2003 Seattle Annual Meeting (November 2–5, 2003)

Paper No. 14
Presentation Time: 5:00 PM

EARTHSCOPE FACILITIES FOR INVESTIGATIONS OF CASCADIA SEISMICITY


SIMPSON, David W., IRIS Consortium, Suite 800, 1200 New York Ave, Washington, DC 20005, MALONE, Steve, Earth and Space Sciences, Univ of Washington, Seattle, WA 98195 and PRESCOTT, William, UNAVCO Inc, Ste. C 3360 Mitchell Lane, Boulder, CO 80301-2245, simpson@iris.edu

Over the next five years, EarthScope will bring a variety of new observational resources to Cascadia. Both the Plate Boundary Observatory (PBO) and USArray will provide nested sets of instrumentation for regional- and local-scale studies of crustal structure and deformation. Temporary installations (1-2 years) of broadband seismometers in the "Bigfoot" transportable array will augment the existing regional networks for investigations of regional crustal and lithospheric structure. A "Flexible Array" of short-period seismometers will be available for use in controlled source and passive experiments. As part of PBO, a backbone network of fixed Global Positioning System (GPS) instruments, supplemented with a pool of portable GPS instruments, will improve the broad picture of the deformation across the entire region. Clusters of fixed GPS instruments will be deployed to investigate deformation of the crust above the subduction zone. The Puget Sound Region and some volcanic centers (e.g. Mt Saint Helens) will be instrumented with dense instrument clusters including GPS, strainmeters and seismometers.
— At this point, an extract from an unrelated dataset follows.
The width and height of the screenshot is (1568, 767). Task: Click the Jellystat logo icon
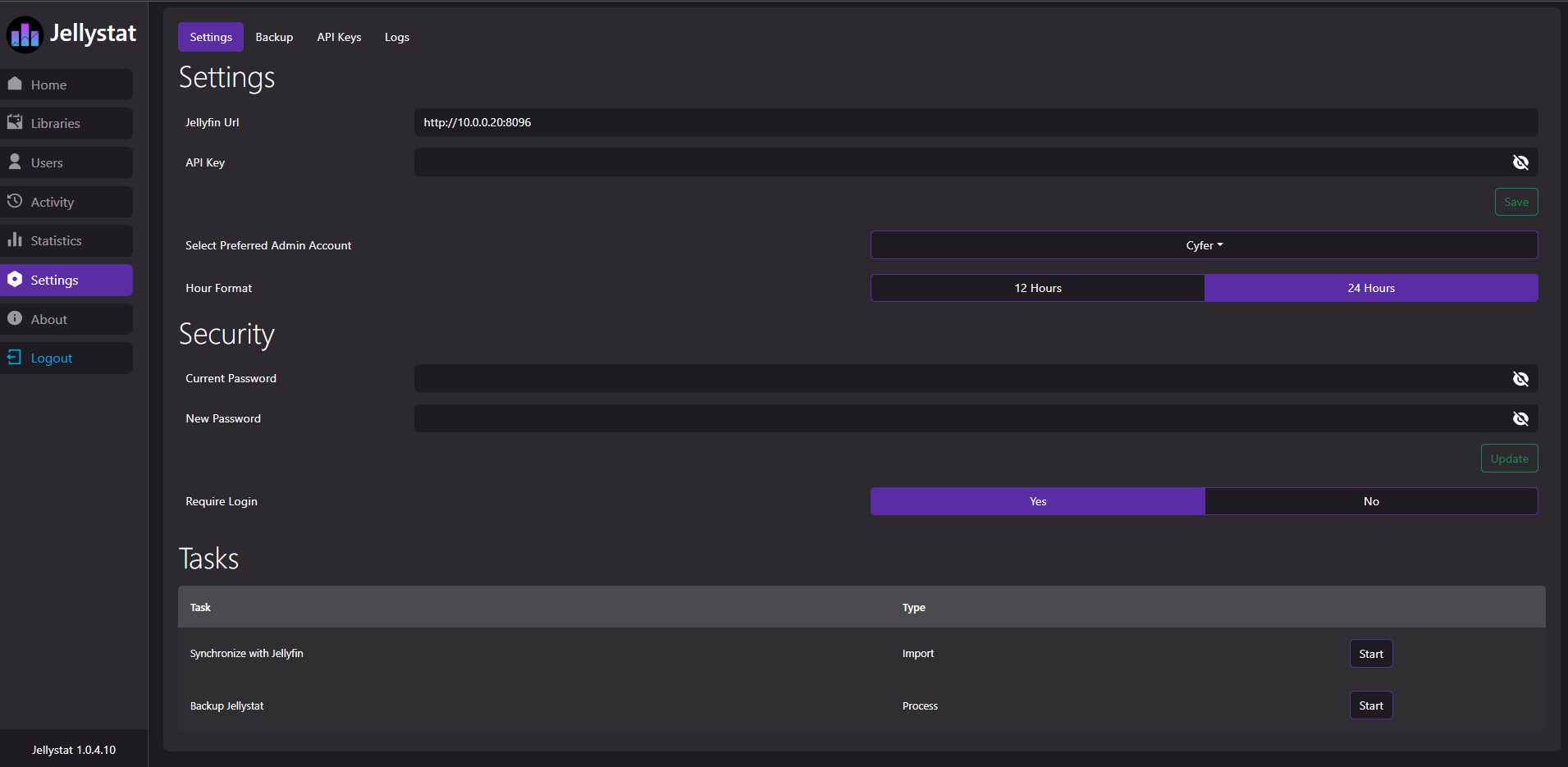25,34
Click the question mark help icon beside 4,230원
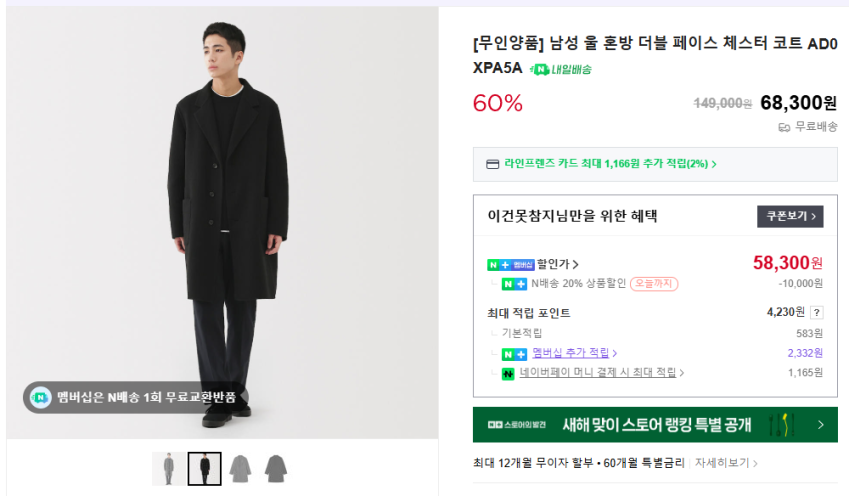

Installation of EarthScope facilities in Cascadia will start within the next two years and instrumentation for targeted experiments will become available over the next five years. Some parts of the EarthScope facility (e.g. permanent and transportable seismic stations, backbone PBO instruments, and the PBO clusters) will be operated as a community resource for synoptic observations. Other parts of EarthScope (eg the flexible seismic array and the portable GPS instruments) will be targeted at specific structures and the deployment strategy will rely heavily on the input from scientists and organizations with regional interests. With advance planning, EarthScope facilities have the potential to make major contributions to topics of current and evolving interest in Cascadia, such as characterization of the subduction process; identification of earthquake source zones; the origin of silent slip and deep tremor; and the role of basin response in earthquake hazard assessment.